Nothing recalled exists without relations; the raft of memory bobs atop a sea of association.

This is definitely the case in our remembrance of food.

Each of us, if we plumb our mnemonic reserves, can retrieve memories of favorite foods. Attached are our refurbished versions of the circumstances in which the flame of attraction was kindled — versions constantly remodeled to fit our purposes.

This is the case, as well, for foods we can’t stand.

For example: me and ham loaf.

I’ve been unable to ingest ham loaf since a stressful, cold early winter day in 1956 when, following three heaping portions of loaf at my Aunt Grace’s house in Central City, I repaired to a nearby mine tailings dump to suffer unspeakable agony, my nearly lifeless, but husky body then carried back to the house by my brother Kurt and my cousin J.R.

My father, the doctor, said I had the flu.

I knew better: It was the ham loaf.

In my opinion, the fact no one else who ate it took sick was an example of divine intervention, and the intervener merely forgot to include me. But, wait, if the divine agent was omnipotent and all-knowing, how could I be forgotten?
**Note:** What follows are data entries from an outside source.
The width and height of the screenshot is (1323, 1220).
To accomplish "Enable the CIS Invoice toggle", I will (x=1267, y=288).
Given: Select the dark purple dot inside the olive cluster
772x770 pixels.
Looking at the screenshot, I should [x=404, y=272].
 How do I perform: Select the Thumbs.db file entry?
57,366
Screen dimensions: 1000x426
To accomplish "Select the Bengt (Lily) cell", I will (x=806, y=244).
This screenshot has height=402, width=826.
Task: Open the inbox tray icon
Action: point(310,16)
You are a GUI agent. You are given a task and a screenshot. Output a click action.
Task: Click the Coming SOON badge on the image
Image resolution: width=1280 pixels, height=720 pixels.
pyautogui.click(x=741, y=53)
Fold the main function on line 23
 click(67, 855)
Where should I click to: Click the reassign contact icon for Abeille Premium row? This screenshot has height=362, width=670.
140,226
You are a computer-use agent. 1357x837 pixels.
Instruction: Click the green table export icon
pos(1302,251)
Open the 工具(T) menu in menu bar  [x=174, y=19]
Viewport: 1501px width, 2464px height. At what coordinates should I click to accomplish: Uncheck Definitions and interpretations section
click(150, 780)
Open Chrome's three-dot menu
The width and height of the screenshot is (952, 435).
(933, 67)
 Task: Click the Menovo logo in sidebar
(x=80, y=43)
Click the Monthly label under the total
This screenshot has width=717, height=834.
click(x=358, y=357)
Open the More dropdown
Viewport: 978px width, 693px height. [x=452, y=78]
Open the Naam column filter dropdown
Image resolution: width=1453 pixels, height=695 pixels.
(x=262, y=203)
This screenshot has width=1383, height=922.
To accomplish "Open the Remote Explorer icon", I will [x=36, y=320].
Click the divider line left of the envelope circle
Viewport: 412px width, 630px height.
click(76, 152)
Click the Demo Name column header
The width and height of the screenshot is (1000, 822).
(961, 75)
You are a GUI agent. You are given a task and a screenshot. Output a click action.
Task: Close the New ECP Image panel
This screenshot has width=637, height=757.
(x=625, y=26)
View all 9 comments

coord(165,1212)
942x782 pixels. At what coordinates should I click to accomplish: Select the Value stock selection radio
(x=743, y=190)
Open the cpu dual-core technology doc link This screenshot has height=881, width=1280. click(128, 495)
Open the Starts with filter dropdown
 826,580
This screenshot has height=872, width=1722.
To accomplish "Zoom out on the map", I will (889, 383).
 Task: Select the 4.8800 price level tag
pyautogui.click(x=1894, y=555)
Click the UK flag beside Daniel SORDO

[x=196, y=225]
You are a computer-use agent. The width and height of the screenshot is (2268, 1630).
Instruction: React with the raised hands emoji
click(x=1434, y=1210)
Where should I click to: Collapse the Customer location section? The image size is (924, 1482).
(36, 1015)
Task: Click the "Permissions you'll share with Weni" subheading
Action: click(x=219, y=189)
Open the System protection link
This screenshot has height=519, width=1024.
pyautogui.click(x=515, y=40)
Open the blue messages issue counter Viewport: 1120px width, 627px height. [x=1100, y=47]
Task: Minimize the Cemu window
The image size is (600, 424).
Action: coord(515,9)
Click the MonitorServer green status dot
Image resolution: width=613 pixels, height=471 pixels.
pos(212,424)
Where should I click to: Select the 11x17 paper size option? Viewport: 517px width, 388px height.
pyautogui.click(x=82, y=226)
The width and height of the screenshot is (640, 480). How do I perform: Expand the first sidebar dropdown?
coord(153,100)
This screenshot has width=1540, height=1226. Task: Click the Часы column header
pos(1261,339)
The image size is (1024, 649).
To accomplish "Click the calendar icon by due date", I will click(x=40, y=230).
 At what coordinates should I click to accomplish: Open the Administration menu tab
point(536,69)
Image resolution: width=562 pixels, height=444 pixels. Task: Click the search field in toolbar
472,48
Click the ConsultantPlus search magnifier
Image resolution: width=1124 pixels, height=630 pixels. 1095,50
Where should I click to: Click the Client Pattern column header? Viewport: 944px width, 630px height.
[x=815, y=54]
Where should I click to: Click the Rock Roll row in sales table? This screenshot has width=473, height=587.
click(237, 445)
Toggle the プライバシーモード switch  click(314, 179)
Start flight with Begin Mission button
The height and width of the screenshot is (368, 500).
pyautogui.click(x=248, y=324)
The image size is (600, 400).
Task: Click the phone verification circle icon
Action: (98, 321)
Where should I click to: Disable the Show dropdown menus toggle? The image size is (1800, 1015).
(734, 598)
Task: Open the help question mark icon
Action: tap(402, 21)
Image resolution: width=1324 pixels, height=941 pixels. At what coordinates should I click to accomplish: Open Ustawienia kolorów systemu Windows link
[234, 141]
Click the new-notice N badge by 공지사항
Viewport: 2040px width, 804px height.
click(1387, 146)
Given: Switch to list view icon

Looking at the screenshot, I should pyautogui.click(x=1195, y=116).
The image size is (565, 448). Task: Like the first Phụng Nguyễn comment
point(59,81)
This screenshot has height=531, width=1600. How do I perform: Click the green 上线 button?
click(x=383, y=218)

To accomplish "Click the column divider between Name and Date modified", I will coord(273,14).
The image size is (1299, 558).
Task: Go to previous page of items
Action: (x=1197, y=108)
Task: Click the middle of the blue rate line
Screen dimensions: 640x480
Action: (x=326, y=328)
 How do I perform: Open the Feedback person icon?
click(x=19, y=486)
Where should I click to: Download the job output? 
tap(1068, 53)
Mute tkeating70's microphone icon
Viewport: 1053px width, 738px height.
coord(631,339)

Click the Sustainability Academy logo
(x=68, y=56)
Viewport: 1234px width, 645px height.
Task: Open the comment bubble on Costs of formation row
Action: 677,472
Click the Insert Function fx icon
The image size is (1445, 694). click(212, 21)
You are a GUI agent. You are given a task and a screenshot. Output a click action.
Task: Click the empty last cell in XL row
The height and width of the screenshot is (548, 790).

Clearly, the ham loaf was meant as a test, a lesson, and it nearly killed me. To this day, the memory of ham loaf sets my digestive system aflutter, causes a precipitous rise in blood pressure. The salivary glands go into overdrive, acid sloshes upward

The unpleasant reaction prompts me to find another, more desirable food memory to calm my gastric storm and to set free other associations.

Food is one of the most effective mnemonic devices: tastes, textures, smells stimulate reflection, bend us back to people, places, situations long gone.

Allow yourself to open up when confronted with a food fact; see what bubbles up from the unconscious. It’s unpredictable, delightful.

What happens when you smell freshly-baked bread? Let your mind go, where does it take you? I am at Ruegnitz Grocery, in old South Denver.

How about a roast in the oven — a pot roast at 325 degrees with vegetables and spices donating fragrances to the mix?

A chocolate cake, still warm, waiting for its frosting? My mother appears.

Fresh corn tortillas, frying in lard? I can almost see my boyhood friend Mark Vigil. His cousin with the long braid is making dinner in a kitchen on Pennsylvania Street.

Onions on the cusp of caramelization? A roux one degree this side of mahogany?

Curry? Egad, I’m at the Bombay Cafe in Pasadena or Anwar’s in London.

The odor of a pub? Or of a great breakfast joint?

Fresh-brewed coffee?

A sniff of single malt scotch, a Bordeaux splashed across the palate? The fermented nuttiness — the wet-fur-of-a-feral-animal overtone — of a high-grade, brewed shoyu?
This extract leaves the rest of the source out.